Вот последний бастион, в котором сконцентрировано все, во что я верю и что является темой этого очерка. «Ибо, если сердце наше осуждает нас, то Бог больше сердца нашего...» (букв, по греч. подлин. 1 Ин 3. 20 — прим. ред.). Сколько раз я размышлял над этими словами и цитировал их; словами из послания ал. Иоанна, вновь пришедшими ко мне, как бы написанные Твоею собственной рукой исключительно для меня. Это произошло при обстоятельствах, о которых я уже несколько раз говорил. Я часто рассказывал историю молитвенника, о котором меня просила Колетта[14]. Мне не пришло бы в голову поднимать этот необычный случай до значения знамения, которое Ты подавал мне, если бы не связь его со словами св. Иоанна. Но я приведу вкратце эту историю. Однажды за завтраком, в самый мрачный период оккупации, Колетта совершенно неожиданно обратилась ко мне с просьбой дать ей молитвенник, поставив мне условием не покупать его. Она подробно описала, о каком молитвеннике идет речь, убежденная, что я могу его найти только у себя, — это был один из старых, употребляемых когда-то молитвенников, переплетенных в черную кожу, таких, «какие бывают обычно в семьях». Я обещал поискать и действительно искал, но не нашел его.
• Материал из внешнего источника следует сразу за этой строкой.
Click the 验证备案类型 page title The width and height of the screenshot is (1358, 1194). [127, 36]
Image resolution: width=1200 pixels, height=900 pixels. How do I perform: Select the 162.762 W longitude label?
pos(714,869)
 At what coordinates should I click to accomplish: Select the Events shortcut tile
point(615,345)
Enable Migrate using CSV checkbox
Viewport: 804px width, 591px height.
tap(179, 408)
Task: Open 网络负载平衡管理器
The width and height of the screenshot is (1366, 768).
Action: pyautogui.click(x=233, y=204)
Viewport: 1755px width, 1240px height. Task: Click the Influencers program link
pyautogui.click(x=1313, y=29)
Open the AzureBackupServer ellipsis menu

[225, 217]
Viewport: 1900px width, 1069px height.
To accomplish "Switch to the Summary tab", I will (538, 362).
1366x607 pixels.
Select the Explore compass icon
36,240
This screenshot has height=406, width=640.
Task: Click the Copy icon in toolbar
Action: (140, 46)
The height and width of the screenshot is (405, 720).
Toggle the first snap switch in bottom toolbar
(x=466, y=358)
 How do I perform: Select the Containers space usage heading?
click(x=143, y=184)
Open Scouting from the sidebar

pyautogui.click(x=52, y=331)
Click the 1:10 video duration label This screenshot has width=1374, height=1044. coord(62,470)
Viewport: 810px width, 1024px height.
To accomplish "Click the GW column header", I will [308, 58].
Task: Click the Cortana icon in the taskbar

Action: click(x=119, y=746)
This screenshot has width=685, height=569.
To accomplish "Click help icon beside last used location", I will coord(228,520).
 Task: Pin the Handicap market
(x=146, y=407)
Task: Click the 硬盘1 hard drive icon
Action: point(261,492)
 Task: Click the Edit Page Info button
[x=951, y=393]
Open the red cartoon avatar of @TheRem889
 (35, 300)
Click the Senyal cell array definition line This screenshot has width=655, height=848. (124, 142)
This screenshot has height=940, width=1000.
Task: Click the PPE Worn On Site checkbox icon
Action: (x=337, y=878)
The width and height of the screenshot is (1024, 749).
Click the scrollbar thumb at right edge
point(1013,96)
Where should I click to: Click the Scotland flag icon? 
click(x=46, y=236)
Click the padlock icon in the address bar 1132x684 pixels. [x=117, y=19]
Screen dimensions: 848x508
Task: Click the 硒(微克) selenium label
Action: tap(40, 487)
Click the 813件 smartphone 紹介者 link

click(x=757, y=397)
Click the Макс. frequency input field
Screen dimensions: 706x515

Через три дня я получил от Колетты странное письмо. Она сообщала, что консьержка принесла ей тот молитвенник, который она мне описала. Но прислал
82
его не я, как она подумала сначала. Какая-то приятельница, полька, которая в одной из парижских больниц ожидала операции, не сулящей ей ничего хорошего, послала ей этот последний сувенир. Колетта позвонила в больницу, поблагодарила ее и спросила: «Но почему вам пришла в голову эта мысль?» Иностранка поколебалась и ответила: «Вы, наверное, подумаете, что я сошла с ума. Но Вы мне приснились и Вы меня об этом попросили...» Колетта настаивала, чтобы я пришел и лично убедился. Я сейчас же отправился на улицу де Монпенсье. Да, это действительно была черная книжечка, которую она мне описывала. Когда я внимательно рассмотрел ее, Колетта сказала, что полька написала несколько слов на первой странице. Я прочел их и не поверил собственным глазам: это были слова св. Иоанна: «Ибо, если сердце наше осуждает нас, то... Бог больше сердца нашего...»
Весть относилась ко мне, я это знал. Я и сейчас прекрасно знаю, что она является ответом на вопрос, поставленный в заглавии этой книжки: «Во что я верю?» Я верю, что я любим таким, каков я был, таким, каков я есть, таким, каким меня видит мое собственное сердце, когда оно судит и осуждает меня. Как же трудно убедить в этом самого себя, но это верно для каждого верующего в отдельности. «Величие человеческой души...» Какими бы мы ни были посредственными, опустившимися и глупыми, есть в нас что-то, что привязывает Тебя к нам, Господи, и эта привязанность — привязанность Бога — вызывает в Тебе нежность к нам и трогает Тебя, и — это нежность Бога, являющегося одновременно Сыном Божиим и Сыном Человеческим. Мы не считали бы друг друга глупцами и занудами, если бы наш взгляд мог проникать в глубину души до той части Божией, которую Ты знаешь и в которой Ты пребываешь (если речь идет о душе в состоянии благодати), где Ты обитаешь...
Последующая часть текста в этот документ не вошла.